Modelling of transverse oscillations driven by p-modes in short coronal loops

TL;DR

This paper models decayless transverse oscillations in short coronal loops driven by p-modes, explaining observed period differences and suggesting p-modes as a potential energy source for coronal heating.

Contribution

It demonstrates through MHD simulations that p-modes can excite both short-period and 5-minute oscillations in coronal loops, advancing understanding of their origin.

Findings

Both oscillation types can be excited by p-modes in a single loop.

The 5-minute oscillation is directly driven by footpoint p-modes.

Shorter periods are identified as kink eigenmodes of different harmonics.

Abstract

Recent observations have revealed two types of decayless transverse oscillations in short coronalloops: one with short periods scaling with loop lengths, and the other with longer periods that exhibit a peak at around 5 min in the period distribution.
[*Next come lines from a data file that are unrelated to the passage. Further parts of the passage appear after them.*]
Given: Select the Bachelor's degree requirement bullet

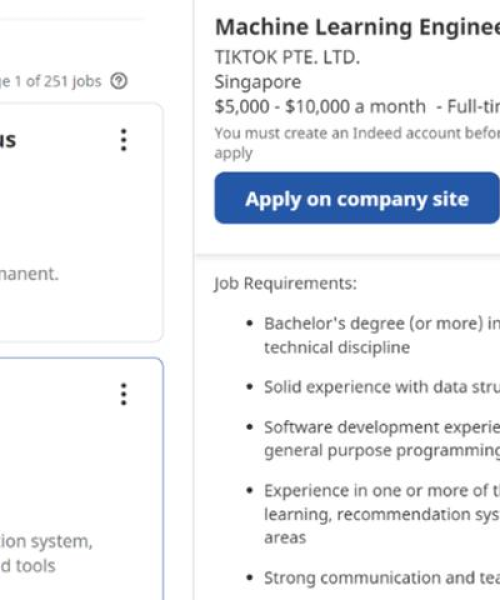Looking at the screenshot, I should pos(382,335).
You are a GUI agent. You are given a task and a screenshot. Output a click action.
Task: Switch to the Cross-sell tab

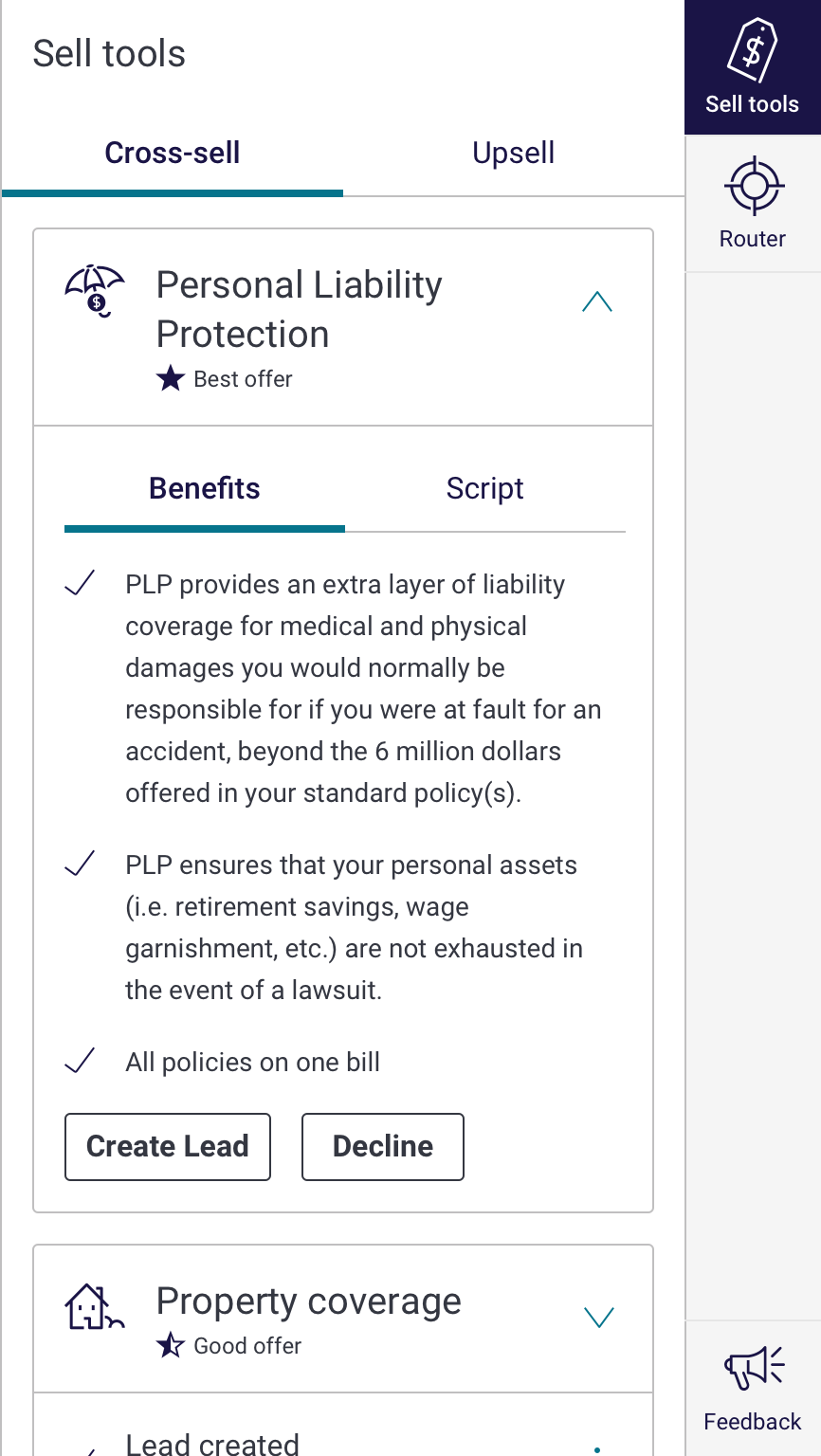(x=173, y=154)
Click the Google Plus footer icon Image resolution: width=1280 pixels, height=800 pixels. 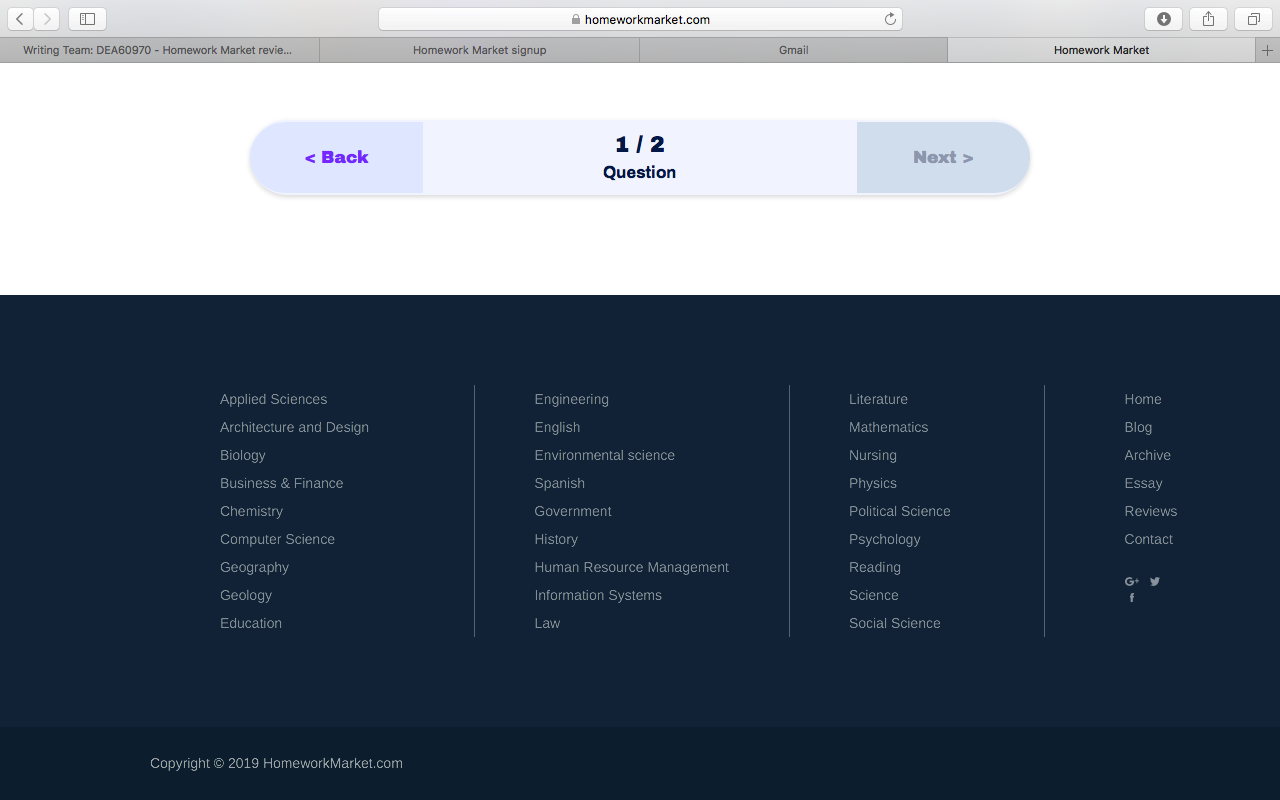[1131, 581]
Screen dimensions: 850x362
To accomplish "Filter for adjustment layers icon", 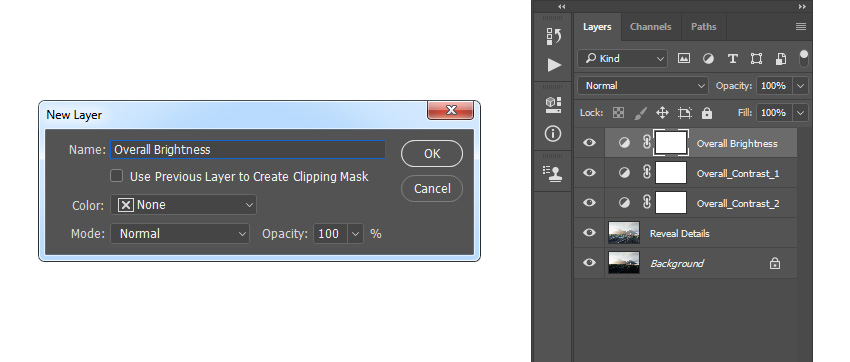I will 708,59.
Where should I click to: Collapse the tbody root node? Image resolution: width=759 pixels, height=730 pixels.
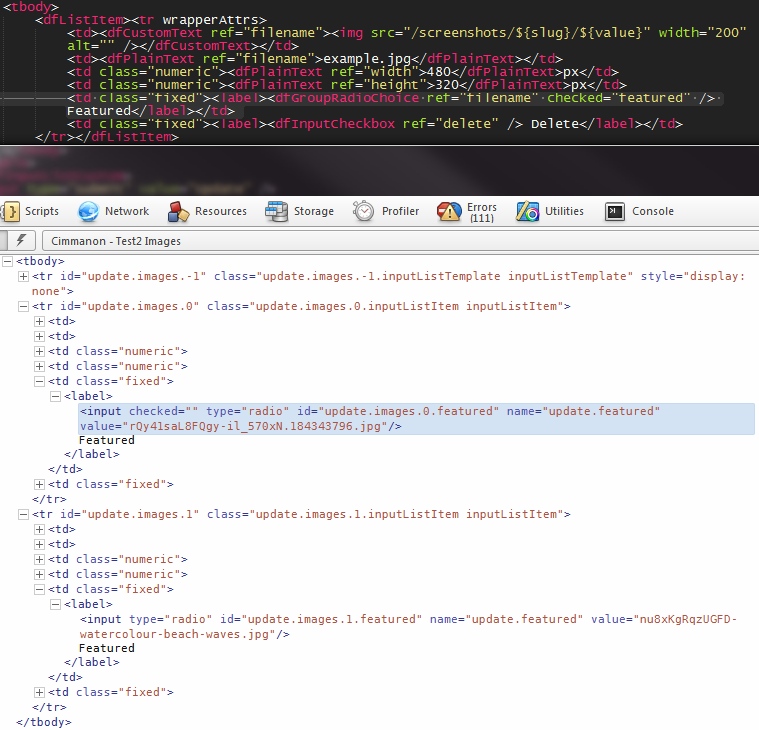point(9,261)
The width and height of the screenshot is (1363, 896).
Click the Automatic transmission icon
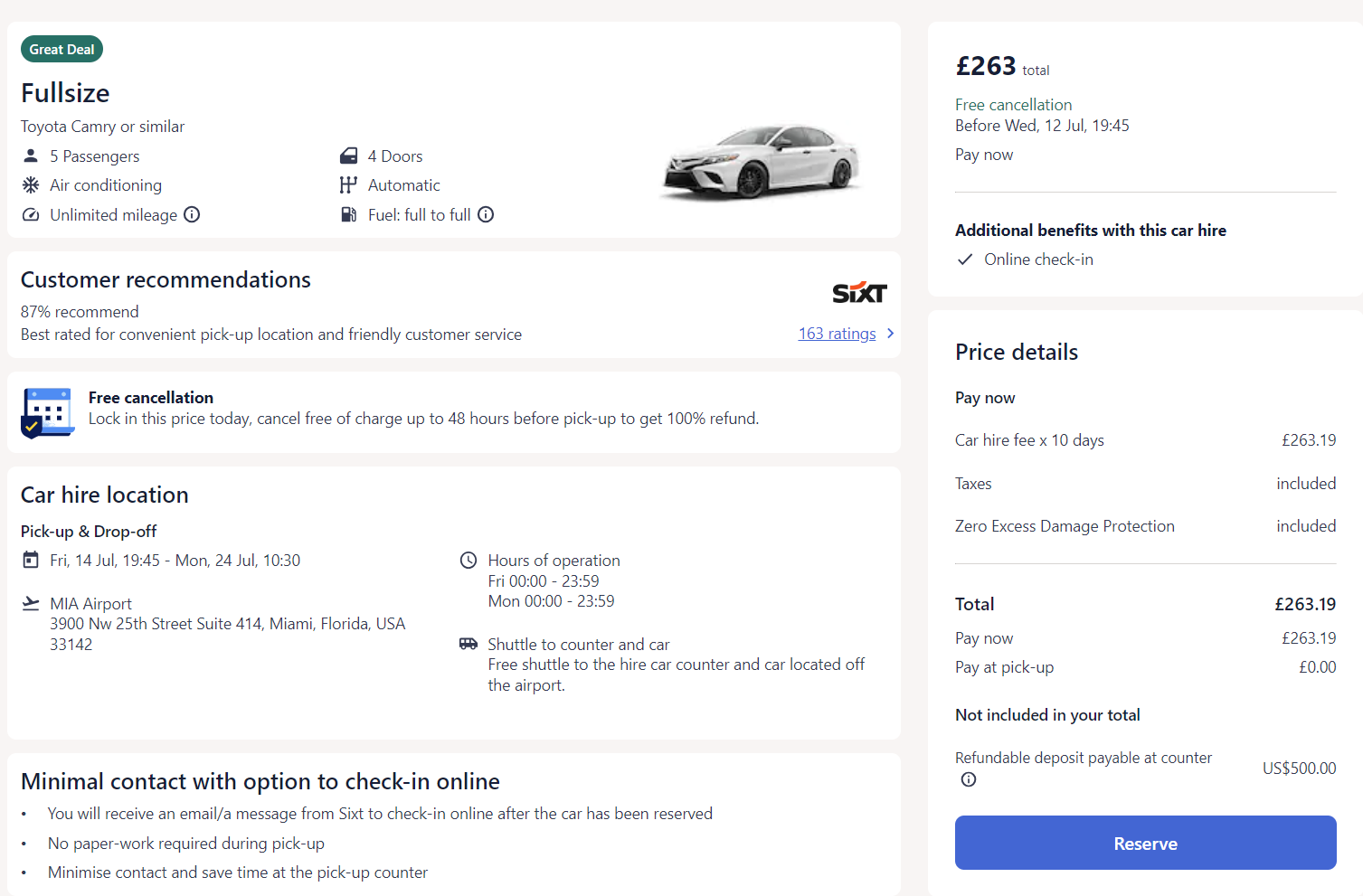(x=348, y=184)
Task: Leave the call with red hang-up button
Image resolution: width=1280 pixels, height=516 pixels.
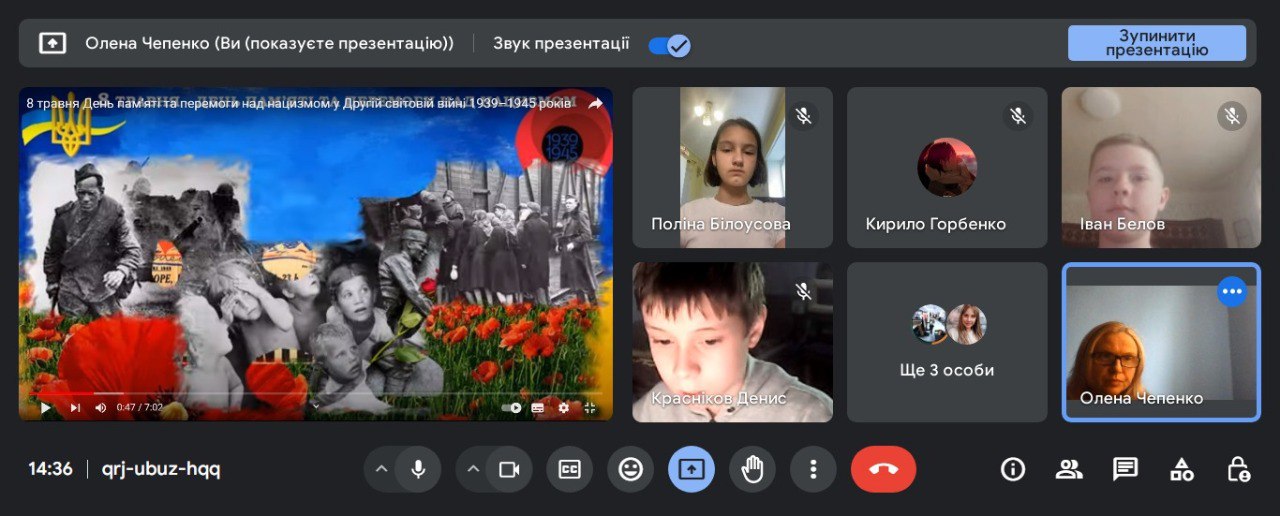Action: (883, 470)
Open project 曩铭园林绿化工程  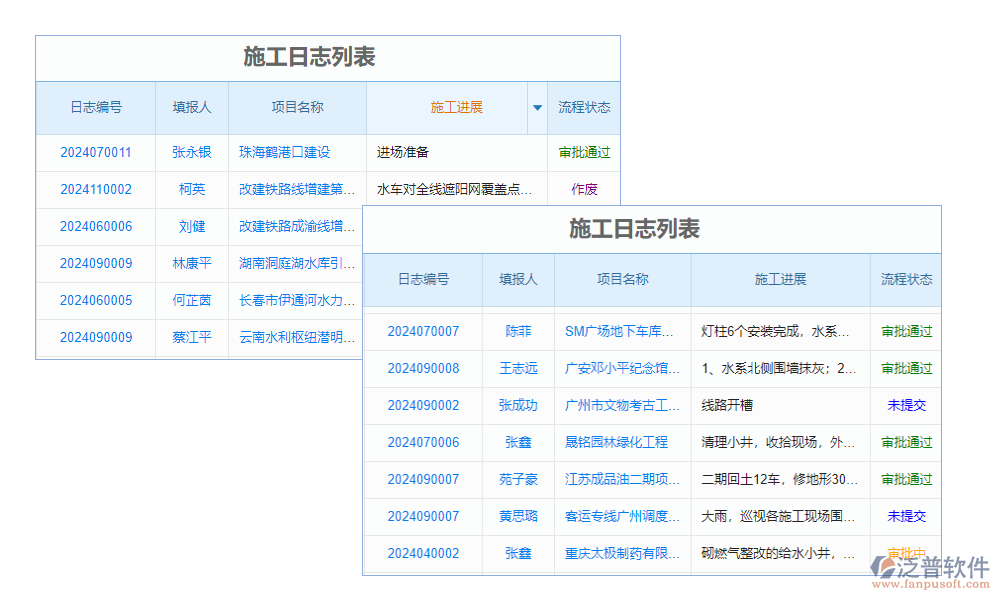click(623, 442)
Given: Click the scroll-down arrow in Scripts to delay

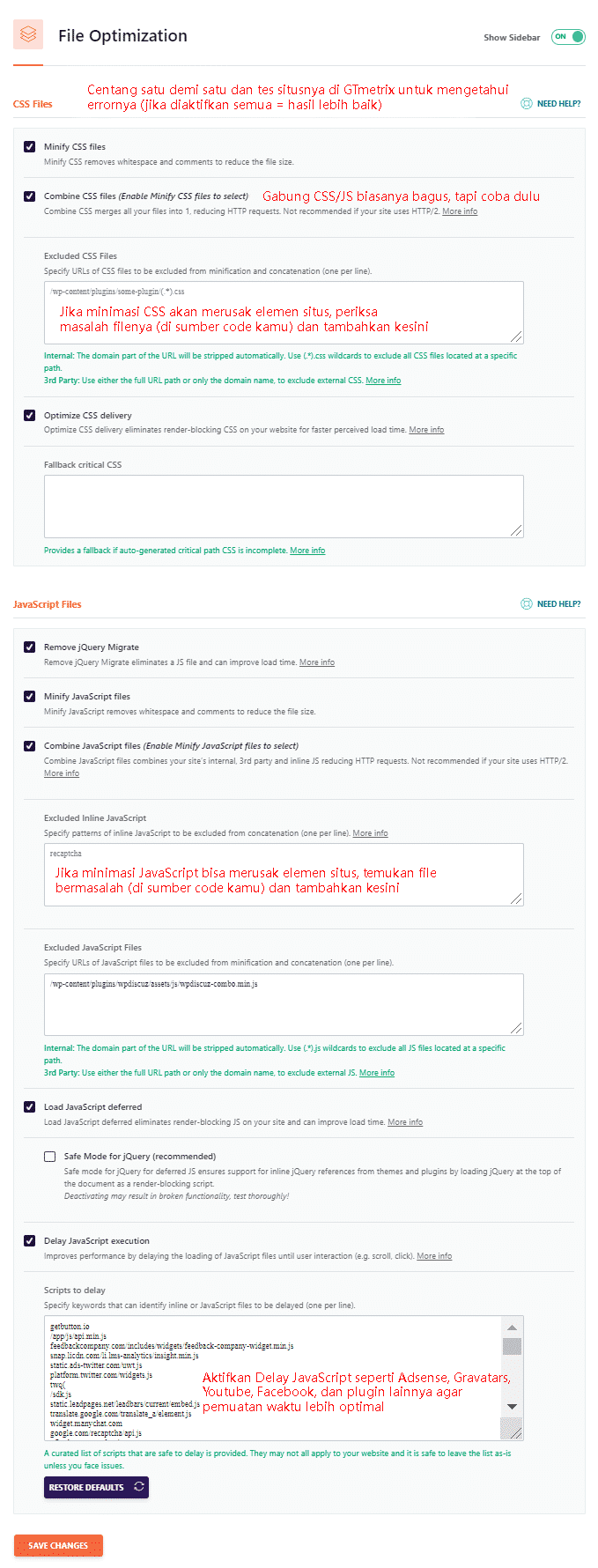Looking at the screenshot, I should tap(512, 1407).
To understand such a difference in period, we work in the framework of ideal MHD and model a short coronal loop embedded in an atmosphere with density stratification from the chromosphere to the corona. An inclined p-mode-like driver with a period of 5 min is launched at one loop footpoint. It is discovered that two types of decayless transverse oscillations can be excited in the loop. We interpret the 5 min periodicity as being directly driven by the footpoint driver, while the others, with periods of several tens of seconds, are regarded as kink eigenmodes of different harmonics. Therefore, our simulation shows that both types of decayless oscillations found in observations can be excited by p-modes in one short coronal loop. This study extends our understanding of ubiquitous decayless transverse oscillations in the corona. Furthermore, it suggests that p-modes could be an important energy source for coronal heating by driving decayless transverse oscillations.